Between the twin summits of 1994’s Tiger Bay – a perfect synthesis of folkish melodies and the hi-NRG heartbreak of the following year’s eternally gorgeous He’s On The Phone – and 1998’s swinging, soulful Good Humor, Sarah Cracknell took advantage of a break in Saint Etienne’s busy schedule to record her solo début.
A little uneven – never quite striking a balance between glittering techno-pop and grand, Dusty-like balladry – Lipslide was more than worth the price of admission for the glorious Ready Or Not; a swooning, life-affirming hug of a song, it was recently revived as part of bandmate Pete Wiggs’ superb score to How We Used To Live, the band’s fourth film with documentarist Paul Kelly.
While the band took another breather from the studio, following 2012’s fairly definitive Words and Music By Saint Etienne, Cracknell made a second album, this year’s quietly lovely Red Kite. Reflective and bucolic, perhaps informed by its genesis in a barn in rural Oxfordshire, she worked here with members of Welsh indie-poppers Colorama and folk duo The Rails; most of them join her at London’s Cadogan Hall tonight.
A former New Christian Science church, it’s not for nothing that this grand, Byzantine-styled Hall is the home ground of the Royal Philharmonic Orchestra, and the six-piece band make the most of the venue’s natural acoustics. Beginning with Miles Apart, a song by Cracknell favourites Shack, and an outing for Etienne b-side 4.35 In The Morning, the remainder of the set was drawn mostly from Red Kite.

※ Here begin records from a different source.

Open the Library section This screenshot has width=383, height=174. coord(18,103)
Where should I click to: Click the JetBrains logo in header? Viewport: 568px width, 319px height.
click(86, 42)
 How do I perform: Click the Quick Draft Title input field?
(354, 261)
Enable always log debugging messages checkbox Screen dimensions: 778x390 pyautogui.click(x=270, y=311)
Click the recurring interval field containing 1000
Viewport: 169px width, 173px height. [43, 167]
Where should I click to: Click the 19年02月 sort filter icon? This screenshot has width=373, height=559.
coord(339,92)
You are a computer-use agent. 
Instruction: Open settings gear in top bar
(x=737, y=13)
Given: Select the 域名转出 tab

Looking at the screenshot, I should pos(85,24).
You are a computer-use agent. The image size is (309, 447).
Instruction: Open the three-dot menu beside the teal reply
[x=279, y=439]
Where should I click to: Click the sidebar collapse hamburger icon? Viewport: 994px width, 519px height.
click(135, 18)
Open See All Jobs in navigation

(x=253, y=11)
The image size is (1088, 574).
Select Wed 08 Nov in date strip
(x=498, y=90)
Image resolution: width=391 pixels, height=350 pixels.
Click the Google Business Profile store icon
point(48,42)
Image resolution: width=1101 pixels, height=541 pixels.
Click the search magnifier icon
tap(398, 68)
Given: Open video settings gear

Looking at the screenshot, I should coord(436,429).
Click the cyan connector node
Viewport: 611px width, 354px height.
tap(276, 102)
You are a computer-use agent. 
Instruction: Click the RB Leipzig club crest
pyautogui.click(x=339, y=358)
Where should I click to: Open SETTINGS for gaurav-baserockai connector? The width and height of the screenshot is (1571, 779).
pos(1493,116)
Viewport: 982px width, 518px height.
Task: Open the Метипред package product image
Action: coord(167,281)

On The Swings, with its haunting, John Barry-esque central theme, the tearstained Hearts Are For Breaking (Stuart Murdoch meets Hatch & Trent) and the sunshine pop of It’s Never Too Late are early, ‘60s tinged highlights, the material a perfect match for Cracknell’s voice. Later, I Am Not Your Enemy is sultry, with Bond theme guitars – Saint Etienne being among many artists beaten to the 007 punch – while Take The Silver’s multi-part harmonies are fittingly festive, given the looming presence of the Christmas tree above the stage.
Following the Latin flavoured Dive, there are whoops and seated dancing from the crowd as the band segue smoothly into Good Humor’s Sylvie, recast as stomping soul, with the driving percussion of The Four Seasons’ Beggin’. There are further treats for the devoted in the encore, as long-time Etienne cohort Debsey Wykes appears for a triumphant take on Ready Or Not, twin trumpets substituted for sighing strings. Telling us that her son cheekily pointed out that Saint Etienne’s first single (on which Mum did not appear, having joined as the third ‘guest vocalist’) had had over two million YouTube views, Cracknell leads the band into an excellent version of Only Love Can Break Your Heart, closer to Neil Young’s original yet entirely her own.
It’s a fitting closer: if Lipslide didn’t quite escape the shadow of her band’s work, tonight’s set celebrated Red Kite’s weightlessly pretty departure. If Saint Etienne are now to reconvene for album number nine, Cracknell has reminded us all that she’s much more than singer number three.